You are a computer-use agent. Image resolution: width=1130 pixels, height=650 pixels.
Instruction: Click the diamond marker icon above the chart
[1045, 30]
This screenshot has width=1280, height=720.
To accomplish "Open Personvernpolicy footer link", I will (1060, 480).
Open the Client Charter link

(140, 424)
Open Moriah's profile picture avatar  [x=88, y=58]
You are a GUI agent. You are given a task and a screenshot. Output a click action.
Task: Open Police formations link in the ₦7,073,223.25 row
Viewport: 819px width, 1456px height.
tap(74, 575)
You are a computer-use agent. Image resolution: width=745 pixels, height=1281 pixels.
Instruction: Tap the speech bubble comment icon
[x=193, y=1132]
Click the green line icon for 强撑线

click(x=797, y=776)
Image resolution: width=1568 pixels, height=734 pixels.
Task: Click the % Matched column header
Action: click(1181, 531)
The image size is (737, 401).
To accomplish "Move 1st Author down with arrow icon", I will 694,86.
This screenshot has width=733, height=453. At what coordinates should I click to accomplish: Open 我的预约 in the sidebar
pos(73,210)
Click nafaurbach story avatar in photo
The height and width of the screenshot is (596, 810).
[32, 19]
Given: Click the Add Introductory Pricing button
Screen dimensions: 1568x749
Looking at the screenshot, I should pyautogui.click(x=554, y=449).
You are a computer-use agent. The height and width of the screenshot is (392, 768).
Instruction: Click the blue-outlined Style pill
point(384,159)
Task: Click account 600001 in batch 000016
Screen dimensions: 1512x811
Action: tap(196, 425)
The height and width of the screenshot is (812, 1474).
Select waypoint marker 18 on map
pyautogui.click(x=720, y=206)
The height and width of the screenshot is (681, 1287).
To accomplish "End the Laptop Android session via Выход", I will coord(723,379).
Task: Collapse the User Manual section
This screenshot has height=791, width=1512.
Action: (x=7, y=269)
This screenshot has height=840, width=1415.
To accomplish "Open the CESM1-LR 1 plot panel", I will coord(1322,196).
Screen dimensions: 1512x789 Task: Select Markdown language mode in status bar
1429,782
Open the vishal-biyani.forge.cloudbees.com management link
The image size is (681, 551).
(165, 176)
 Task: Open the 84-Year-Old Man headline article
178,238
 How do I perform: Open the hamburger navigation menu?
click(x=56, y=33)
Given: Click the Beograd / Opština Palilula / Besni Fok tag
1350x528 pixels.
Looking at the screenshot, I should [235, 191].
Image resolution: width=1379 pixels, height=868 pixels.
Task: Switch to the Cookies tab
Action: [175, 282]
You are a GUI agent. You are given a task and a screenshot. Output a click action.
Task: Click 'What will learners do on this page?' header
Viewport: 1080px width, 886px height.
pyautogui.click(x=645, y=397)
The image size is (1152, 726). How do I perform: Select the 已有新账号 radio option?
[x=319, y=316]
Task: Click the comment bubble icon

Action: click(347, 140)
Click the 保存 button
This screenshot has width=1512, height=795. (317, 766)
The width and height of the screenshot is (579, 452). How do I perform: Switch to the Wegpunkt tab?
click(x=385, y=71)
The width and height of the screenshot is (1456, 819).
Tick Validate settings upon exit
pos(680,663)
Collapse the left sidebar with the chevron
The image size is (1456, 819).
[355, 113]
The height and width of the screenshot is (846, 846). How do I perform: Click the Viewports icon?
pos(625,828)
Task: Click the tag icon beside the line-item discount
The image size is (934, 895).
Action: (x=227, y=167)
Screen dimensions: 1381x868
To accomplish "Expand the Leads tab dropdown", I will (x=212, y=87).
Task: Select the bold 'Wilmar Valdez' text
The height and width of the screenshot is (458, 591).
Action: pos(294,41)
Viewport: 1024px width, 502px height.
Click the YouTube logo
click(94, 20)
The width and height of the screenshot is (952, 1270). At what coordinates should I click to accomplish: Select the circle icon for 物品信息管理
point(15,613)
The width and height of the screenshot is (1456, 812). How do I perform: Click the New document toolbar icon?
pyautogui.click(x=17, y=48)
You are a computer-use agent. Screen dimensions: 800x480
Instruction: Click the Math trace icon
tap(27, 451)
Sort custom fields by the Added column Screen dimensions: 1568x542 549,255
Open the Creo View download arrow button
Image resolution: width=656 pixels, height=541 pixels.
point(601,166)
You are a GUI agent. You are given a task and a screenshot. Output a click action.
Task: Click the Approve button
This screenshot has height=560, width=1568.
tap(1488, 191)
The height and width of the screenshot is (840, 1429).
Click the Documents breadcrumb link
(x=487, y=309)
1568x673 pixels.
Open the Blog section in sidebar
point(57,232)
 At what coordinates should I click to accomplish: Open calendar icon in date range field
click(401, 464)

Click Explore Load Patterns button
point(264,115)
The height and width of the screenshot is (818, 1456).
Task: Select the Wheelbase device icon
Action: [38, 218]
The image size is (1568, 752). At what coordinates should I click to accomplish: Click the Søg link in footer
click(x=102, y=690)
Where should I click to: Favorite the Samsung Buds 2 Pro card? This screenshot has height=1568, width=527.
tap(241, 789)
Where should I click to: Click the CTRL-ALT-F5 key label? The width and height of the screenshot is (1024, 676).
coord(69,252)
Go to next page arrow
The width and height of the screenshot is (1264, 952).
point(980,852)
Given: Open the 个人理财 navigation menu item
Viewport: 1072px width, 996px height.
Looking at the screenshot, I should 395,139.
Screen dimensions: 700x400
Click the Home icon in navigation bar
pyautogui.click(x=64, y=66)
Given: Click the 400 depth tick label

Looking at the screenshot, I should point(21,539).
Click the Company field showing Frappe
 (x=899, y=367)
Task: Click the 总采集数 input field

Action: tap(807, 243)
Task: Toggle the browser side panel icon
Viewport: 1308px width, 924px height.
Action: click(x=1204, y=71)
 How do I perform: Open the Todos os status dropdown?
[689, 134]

○ ○ ○ ○ ○

> [SET TASK]:
Copy the listing verbatim, starting at its first line and continuing up to and including the line containing "tap(74, 575)".

> [EXPECTED ANSWER]:
You are a computer-use agent. Image resolution: width=1130 pixels, height=650 pixels.
Instruction: Click the diamond marker icon above the chart
[1045, 30]
This screenshot has width=1280, height=720.
To accomplish "Open Personvernpolicy footer link", I will (1060, 480).
Open the Client Charter link

(140, 424)
Open Moriah's profile picture avatar  [x=88, y=58]
You are a GUI agent. You are given a task and a screenshot. Output a click action.
Task: Open Police formations link in the ₦7,073,223.25 row
Viewport: 819px width, 1456px height.
tap(74, 575)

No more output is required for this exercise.